Le mot du Président
Bienvenue sur le nouveau site de l’ADIMAD, vitrine du juste combat de l’Algérie française. L’ADIMAD c’est 2.200 adhérents dont 600 anciens détenus, membres de l’Organisation, dont 200 anciens de l’Organisation ayant échappé aux alliés gaullo-FLN, dont 1.400 membres sympathisants et 100 Associations de Français d’Algérie ou d’Anciens Combattants…
Vous trouverez sur notre site des informations introuvables ailleurs. Par exemple :
- La liste nominale des Héros de l’Organisation tombés pour que vive l’Algérie française : 116, hélas, recensés à ce jour (12/11/2009)
- La liste des Emprisonnés
- Le nom des Maquisards de l’Ouarsenis
- Les Evadés des geôles gaullistes
- Les Monuments érigés par l’ADIMAD
- Le Calendrier des manifestations de l’Association
- Un Point de contact pour ceux qui recherchent des camarades perdus de vue…
L’ADIMAD c’est aussi un instrument de combat contre la désinformation, le mensonge érigé en dogme.. L’ADIMAD est absolument apolitique mais lutte de toutes ses forces contre les gaullistes, les communistes, les porteurs de valises, les gens de SAC et de corde et leurs épigones.

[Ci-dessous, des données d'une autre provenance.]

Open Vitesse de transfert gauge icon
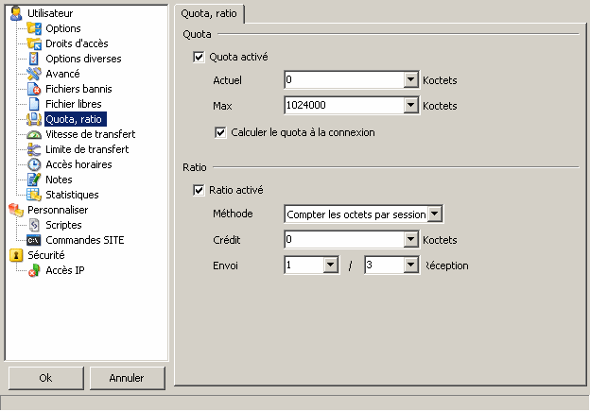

Bon voyage sur notre site. Il évoluera et vous nous apporterez peut-être des informations ou de judicieux conseils.
Amitiés nationalistes
Semper fidelis
Jean-François Collin



Au moment où je me rends sur votre site pour copier la liste des morts au combat (en vue de l’inscrire sur un T shirt que je compte concevoir), je découvre que je ne fais plus partie des liens vers les amis de l’Adimad. Nous étions pourtant convenus d’une réciprocité ; l’Adimad est toujours sur mon blog. Merci de me dire pourquoi quand je vois l’Anfanoma citée. Je me souviens du mépris qu’avait mon père pour ce style d’organisation juste bonne pour lui à donner de notre communauté une image peu glorieuse d’amateurs d’anisette et de brochettes. Mon blog me vaut insultes et menaces de mort et même si hélas je n’avais que quatre ans en 62, j’ai payé de ma personne à tous les plans et durement pour honorer la mémoire de mes pères.
Olivier Cazeaux, de la 6eme génération d’une famille française exilée en Algérie avant que d’être, plus d’un siècle après, exilée en hexagone.